Suppose a rule governing lawyers requires them to provide clients copies of work product. (For example, see this proposed COPRAC opinion.) What if the rule holds even if the client wants to give the work product to new counsel so they can cut-and-paste it into their own work? How does such a rule relate to copyright law?
Outside the in-house context, pleadings, deal documents, etc., are unlikely subjects for work-for-hire status, which means lawyers retain the rights in original works they author. 17 U.S.C. 106(1) gives them the exclusive right to reproduce such works, and section 106(2) gives them the exclusive right to create modified works based on an original. Presumably state laws that alter this allocation of rights, as by giving clients a right to cause reproduction, are pre-empted by virtue of their conflict with federal law. Does it follow that such rules are void?
My initial reaction is that it depends on context. Consider three cases. In the first, a client just wants work product for his or her own purposes. In the second, the client wants to give the work product to new counsel to use. In the third, a competing firm wants to copy (free-ride) on the work. (Recall a dispute on this issue involving copying of one of the then-Milberg firm's complaints in the Enron litigation.)
In the first case, let's assume that counsel has federal rights in a work. My instinct is that, based on tradition, probable expectations, and a desire to minimize transaction costs, the client has an implied license to reproduce for the client's own use all work product done for the client. That would include partially completed work, as to which a first publication issue might arise.
The questions here are the scope of this implied license (does it include modifying as well as reprroducing?) and whether a firm could disavow the implied license with an express reservation of rights in the retainer agreement. Would state law govern, in which case the rule in question might void the term, or would that cut too much into the federal allocation of rights?
The second case is harder. The client is not actually free-riding on the lawyer's work (at least not if the client has not paid for it), but it is conceivable that firms could develop brief banks (or deal document banks) and sell their works to other firms, in a variation on the recent outsourcing craze. Thus, such use could cut into the potential market for the work, meaning that the very-important fourth factor of fair use analysis under 17 USC 107 might cut against the client. (Going the other way, of course, if the argument that there is no public goods problem with regard to legal documents, so there is no neeed to allow rights to be asserted in order to cover the firm's cost of creating the documents.)
The third case seems relatively easier, though perhaps not a slam dunk. The lawyers in that case are purely free riding, and they may be copying (as in the Milberg example) to compete with firms that sunk costs into creating the works. That is the paradigm case of infringement (though, of course, some documents may recieve such thin protection that even the paradigm case is weak: complaints presumably have lots of facts, which are not copyrightable).

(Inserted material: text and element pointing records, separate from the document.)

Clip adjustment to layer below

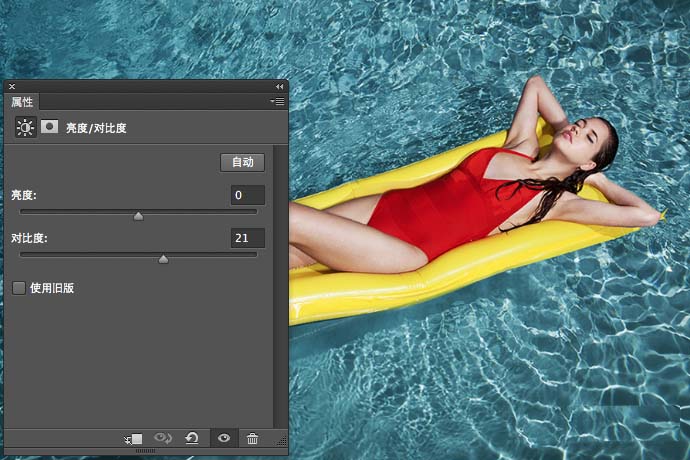tap(133, 439)
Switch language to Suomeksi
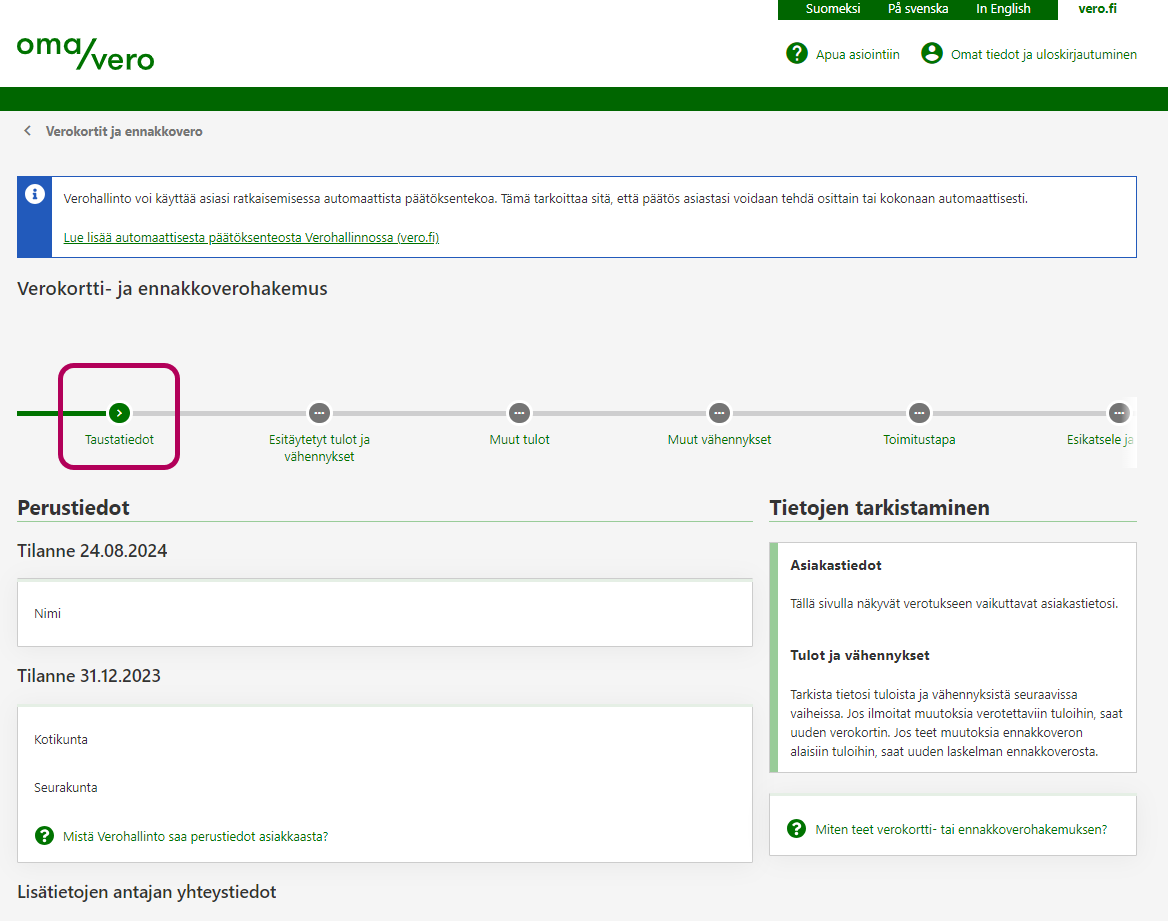 click(x=833, y=9)
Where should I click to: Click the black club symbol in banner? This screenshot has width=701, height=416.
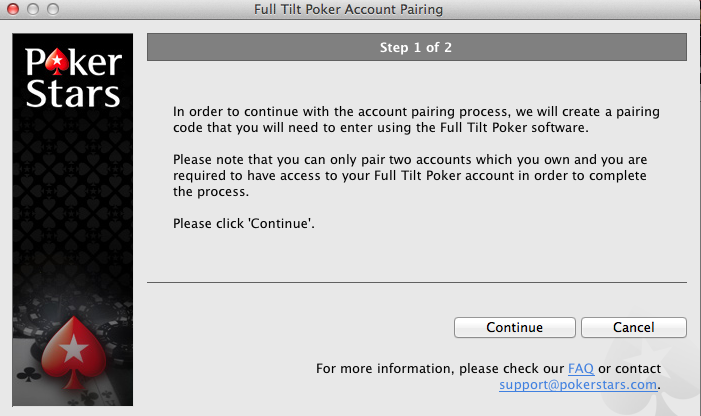click(28, 374)
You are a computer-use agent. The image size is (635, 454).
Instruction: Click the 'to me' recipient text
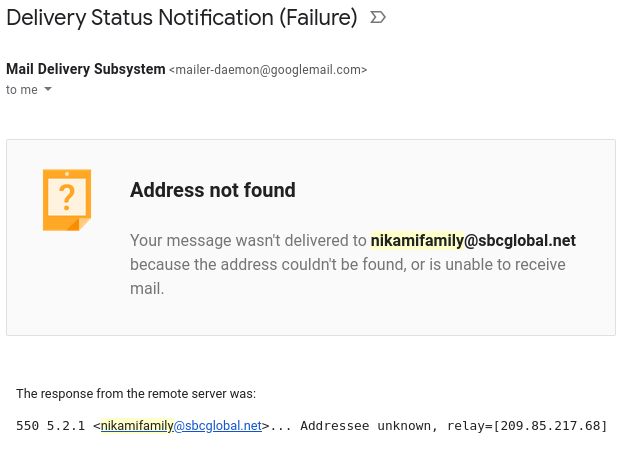[21, 90]
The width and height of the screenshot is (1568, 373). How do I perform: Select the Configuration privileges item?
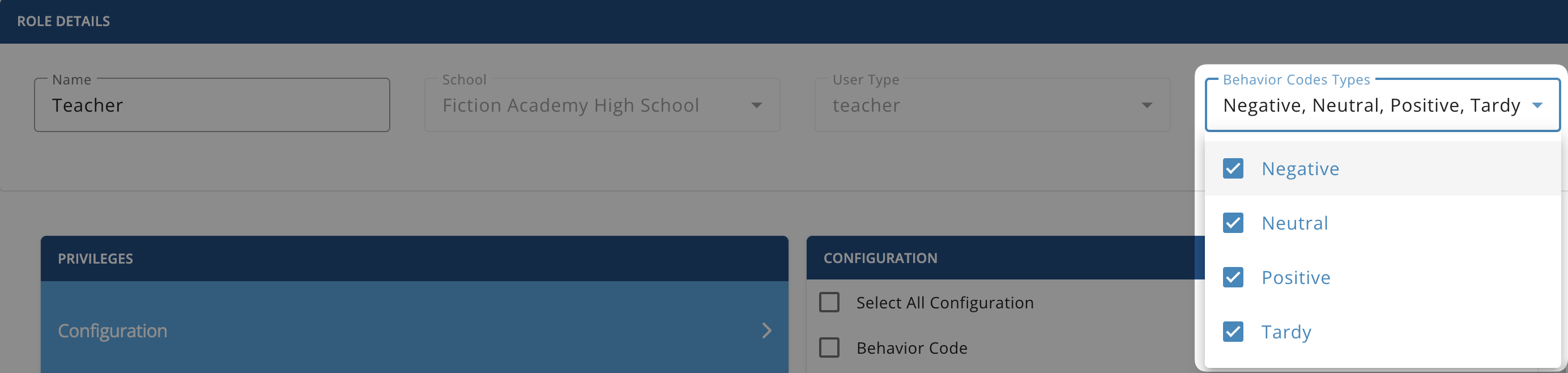(x=415, y=330)
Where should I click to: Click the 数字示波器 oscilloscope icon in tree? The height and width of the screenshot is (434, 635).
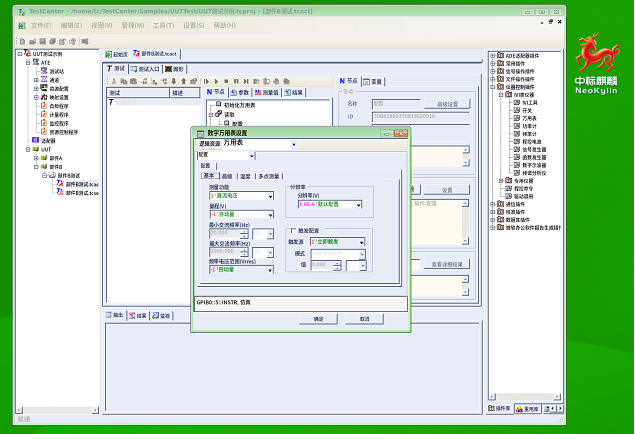(x=517, y=165)
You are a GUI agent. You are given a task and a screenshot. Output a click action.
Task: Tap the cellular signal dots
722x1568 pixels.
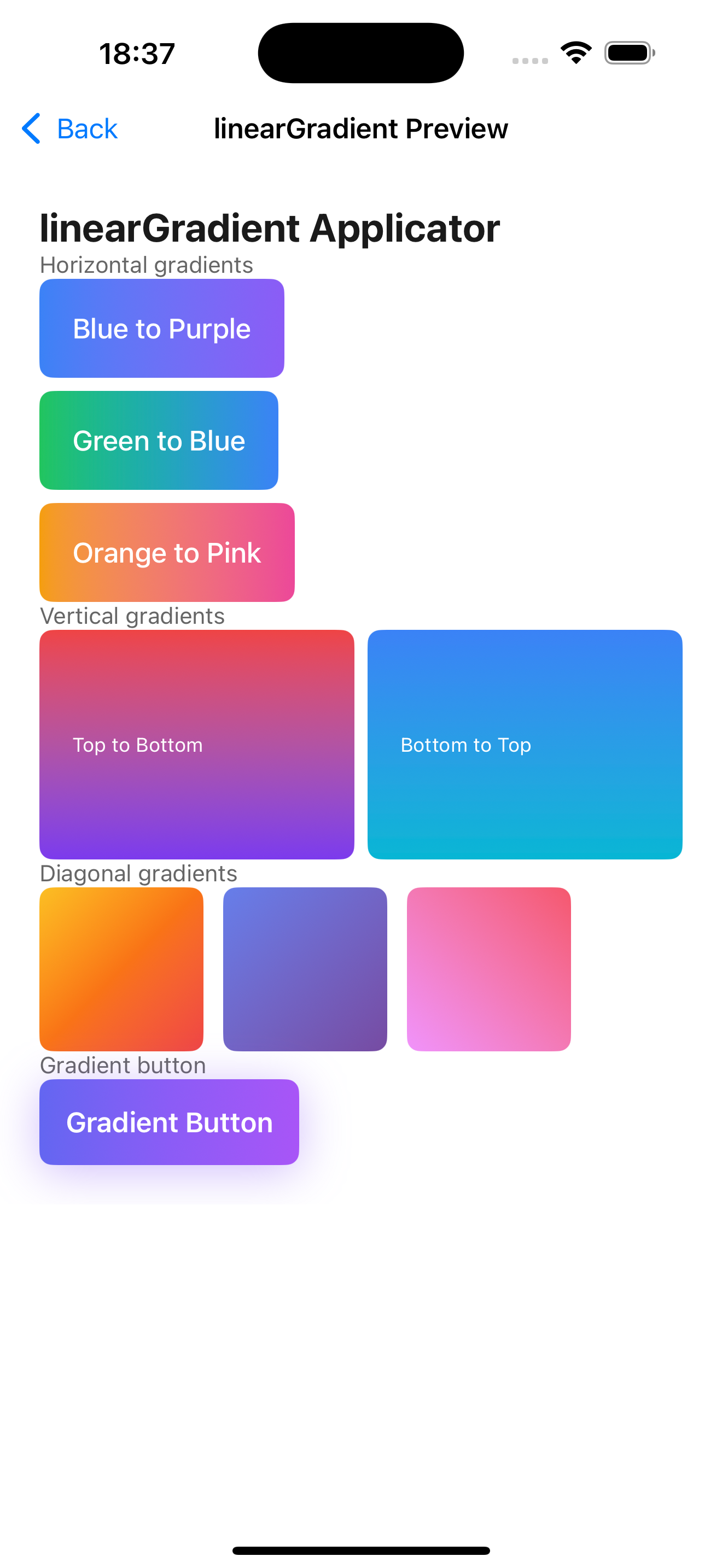click(x=529, y=60)
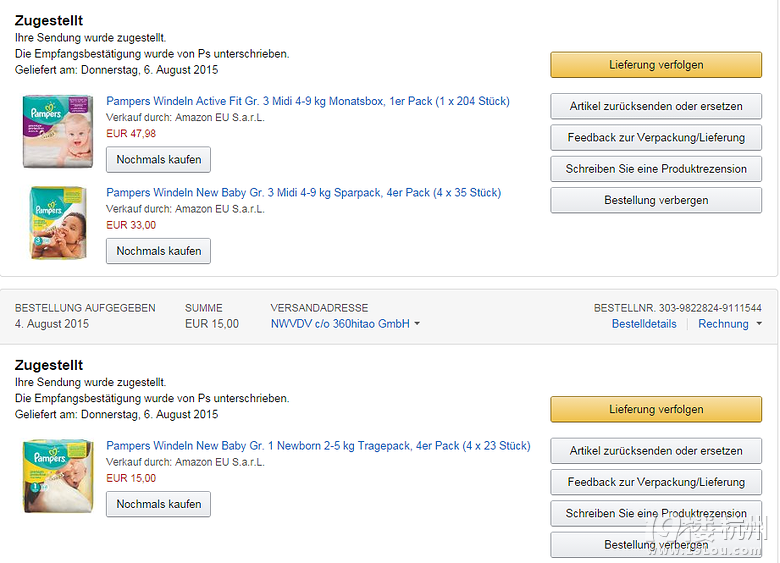Click first Artikel zurücksenden oder ersetzen button
This screenshot has width=780, height=563.
coord(656,106)
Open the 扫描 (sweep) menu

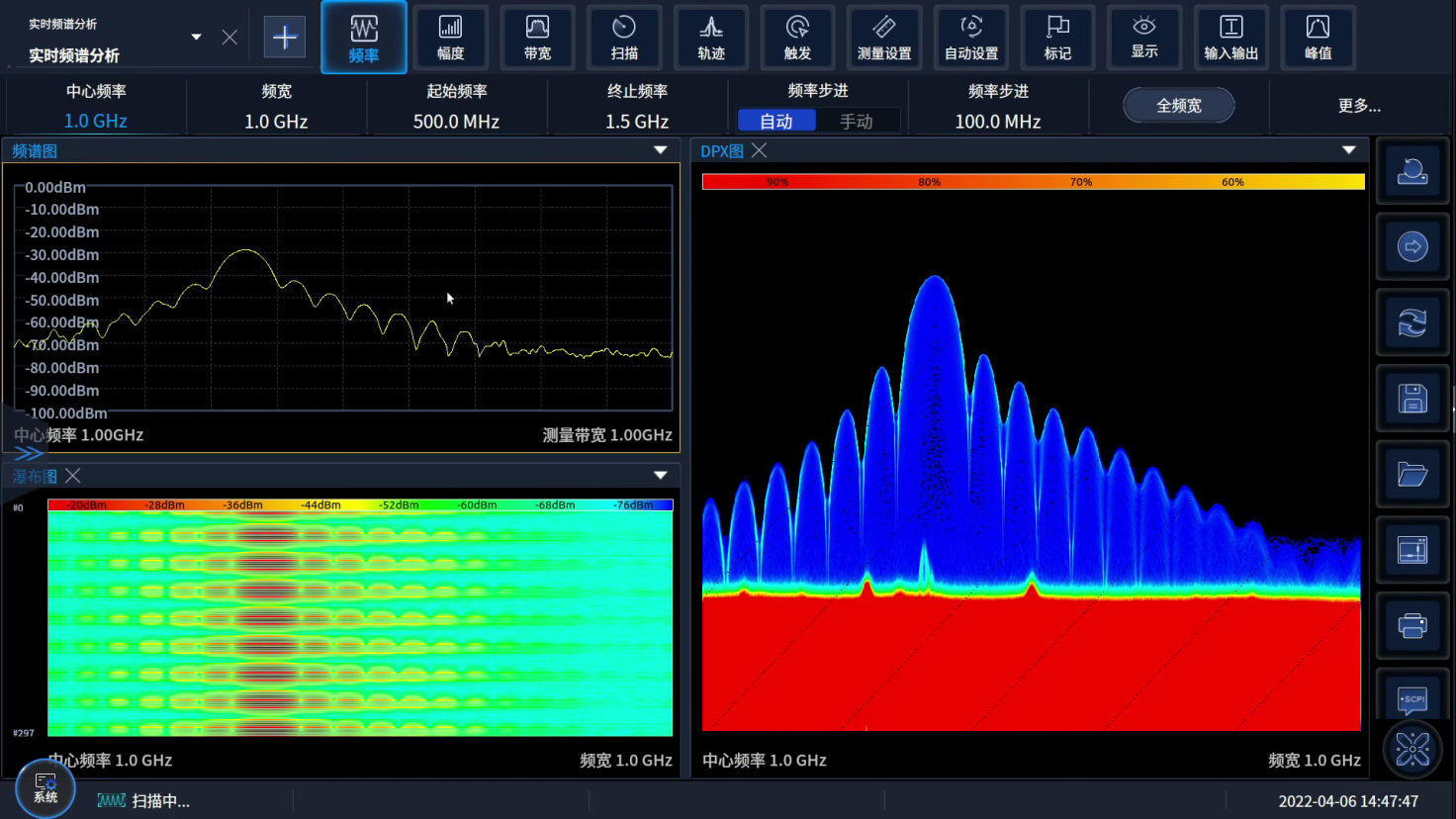coord(624,38)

A final consideration is whether a lawyer who cuts and pastes another lawyer's work does anything wrong. Is this sort of plagiarism a form of misrepresentation or otherwise unethical conduct?
Reputational concerns will of course keep many firms from asserting such rights against clients; no client wants to have to license their documents. But such issues can arise when client relationships end for good, and against third parties, so they are worth thinking about.
The Patry blog has a good overview of the general issue, including comments suggesting that local rules might vitiate the issue by requiring counsel to waive rights in filed documents (though this does not work for non-litigation work product). Other thoughts?